Oh I see, thanks. When you said slow, you really meant it :) Seriously, thanks again both for this last piece of info and for putting this add-on together.
in reply to Jamie Teh

Sounds interesting, just building it myself right now. Aren't you shipping the models with the add-on because of their size, or is there any specific reason? Oh and NVDA+Shift+L is the golden cursor shortcut for saving a mouse position, maybe its worth changing that one as Golden Cursor currently is pretty common I think.
in reply to Toni Barth

@ToniBarth They're huge, 4 gb+. I don't want to host that and it seems kinda pointless given that there's still some technical messing around required; figuring out whether you have the right GPU, etc. If you try to do this on CPU, it'll take over a minute to answer each query.
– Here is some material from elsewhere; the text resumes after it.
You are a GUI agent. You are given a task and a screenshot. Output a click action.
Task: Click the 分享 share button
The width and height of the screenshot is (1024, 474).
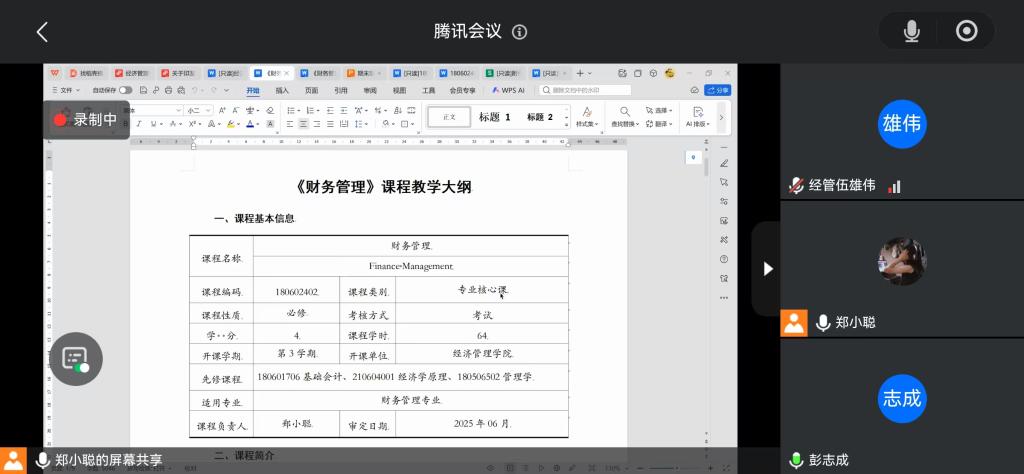click(x=718, y=90)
I can point you to CPU binaries if you can't run it on GPU and still want to try it though.
in reply to Jamie Teh

I tried building this on wsl, and the server is running, but I never get anything back from NVDA. My fan speeds up, I see it's processing an image and then it releases the tokens in cache. Nothing that I can see in my log viewer...
in reply to Mike Wassel

@blindndangerous If you're running it on CPU, it'll take over a minute to respond to queries. But otherwise, I'm not sure why it would be failing. Does it say anything about how many tokens are in the cache when it releases the slot?
in reply to Mike Wassel

@blindndangerous Hmm. Do you see anything in the output about encoding images?
slot 0 - encoding image [id: 10]
in reply to Jamie Teh

Size is weird, I just took something. But it happens the same if it says 1920x1080 slot 0 - image loaded [id: 10] resolution (38 x 22)
slot 0 is processing [task id: 4]
slot 0 : kv cache rm - [0, end)
slot 0 - encoding image [id: 10]
{"timestamp":1701472031,"level":"INFO","function":"log_server_request","line":2601,"message":"request","remote_addr":"127.0.0.1","remote_port":33884,"status":200,"method":"POST","path":"/completion","params":{}}
slot 0 released (3 tokens in cache)
in reply to Mike Wassel

@blindndangerous The previous add-on build would have timed out after 10 seconds, though you definitely should have seen an error in the NVDA log in that case. I pushed another build which increases the timeout to 3 minutes.